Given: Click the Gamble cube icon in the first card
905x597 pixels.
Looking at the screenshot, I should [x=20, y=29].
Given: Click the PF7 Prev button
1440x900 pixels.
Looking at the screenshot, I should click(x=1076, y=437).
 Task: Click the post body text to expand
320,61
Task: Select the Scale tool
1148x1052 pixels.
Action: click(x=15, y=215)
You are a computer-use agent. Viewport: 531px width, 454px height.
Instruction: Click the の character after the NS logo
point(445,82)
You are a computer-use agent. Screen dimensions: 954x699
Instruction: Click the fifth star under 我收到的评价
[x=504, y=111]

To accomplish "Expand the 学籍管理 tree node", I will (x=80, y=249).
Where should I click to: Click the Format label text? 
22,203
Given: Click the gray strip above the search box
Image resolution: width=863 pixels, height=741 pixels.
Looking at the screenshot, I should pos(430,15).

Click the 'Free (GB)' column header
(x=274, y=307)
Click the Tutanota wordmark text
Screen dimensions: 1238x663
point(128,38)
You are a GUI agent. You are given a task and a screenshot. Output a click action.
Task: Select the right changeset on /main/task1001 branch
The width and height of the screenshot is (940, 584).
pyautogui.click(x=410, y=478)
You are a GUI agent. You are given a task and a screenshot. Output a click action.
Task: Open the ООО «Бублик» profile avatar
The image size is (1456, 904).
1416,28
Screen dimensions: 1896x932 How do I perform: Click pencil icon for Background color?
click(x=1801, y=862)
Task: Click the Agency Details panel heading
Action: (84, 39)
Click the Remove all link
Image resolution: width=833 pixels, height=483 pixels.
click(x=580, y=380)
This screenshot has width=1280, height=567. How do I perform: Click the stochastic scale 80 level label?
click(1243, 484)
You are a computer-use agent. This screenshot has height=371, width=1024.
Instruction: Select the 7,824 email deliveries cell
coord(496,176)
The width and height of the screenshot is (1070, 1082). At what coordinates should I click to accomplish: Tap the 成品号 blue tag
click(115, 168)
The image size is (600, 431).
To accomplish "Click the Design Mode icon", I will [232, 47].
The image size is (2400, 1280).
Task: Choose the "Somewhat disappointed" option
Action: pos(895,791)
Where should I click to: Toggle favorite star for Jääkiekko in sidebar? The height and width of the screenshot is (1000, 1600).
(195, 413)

* THE PROBLEM: All of the data above should be set down again exactly.

* TASK OUTPUT:
Given: Click the Gamble cube icon in the first card
905x597 pixels.
Looking at the screenshot, I should [x=20, y=29].
Given: Click the PF7 Prev button
1440x900 pixels.
Looking at the screenshot, I should click(x=1076, y=437).
 Task: Click the post body text to expand
320,61
Task: Select the Scale tool
1148x1052 pixels.
Action: click(x=15, y=215)
You are a computer-use agent. Viewport: 531px width, 454px height.
Instruction: Click the の character after the NS logo
point(445,82)
You are a computer-use agent. Screen dimensions: 954x699
Instruction: Click the fifth star under 我收到的评价
[x=504, y=111]

To accomplish "Expand the 学籍管理 tree node", I will (x=80, y=249).
Where should I click to: Click the Format label text? 
22,203
Given: Click the gray strip above the search box
Image resolution: width=863 pixels, height=741 pixels.
Looking at the screenshot, I should pos(430,15).

Click the 'Free (GB)' column header
(x=274, y=307)
Click the Tutanota wordmark text
Screen dimensions: 1238x663
point(128,38)
You are a GUI agent. You are given a task and a screenshot. Output a click action.
Task: Select the right changeset on /main/task1001 branch
The width and height of the screenshot is (940, 584).
pyautogui.click(x=410, y=478)
You are a GUI agent. You are given a task and a screenshot. Output a click action.
Task: Open the ООО «Бублик» profile avatar
The image size is (1456, 904).
1416,28
Screen dimensions: 1896x932 How do I perform: Click pencil icon for Background color?
click(x=1801, y=862)
Task: Click the Agency Details panel heading
Action: (84, 39)
Click the Remove all link
Image resolution: width=833 pixels, height=483 pixels.
click(x=580, y=380)
This screenshot has width=1280, height=567. How do I perform: Click the stochastic scale 80 level label?
click(1243, 484)
You are a computer-use agent. This screenshot has height=371, width=1024.
Instruction: Select the 7,824 email deliveries cell
coord(496,176)
The width and height of the screenshot is (1070, 1082). At what coordinates should I click to accomplish: Tap the 成品号 blue tag
click(115, 168)
The image size is (600, 431).
To accomplish "Click the Design Mode icon", I will [232, 47].
The image size is (2400, 1280).
Task: Choose the "Somewhat disappointed" option
Action: pos(895,791)
Where should I click to: Toggle favorite star for Jääkiekko in sidebar? The height and width of the screenshot is (1000, 1600).
(195, 413)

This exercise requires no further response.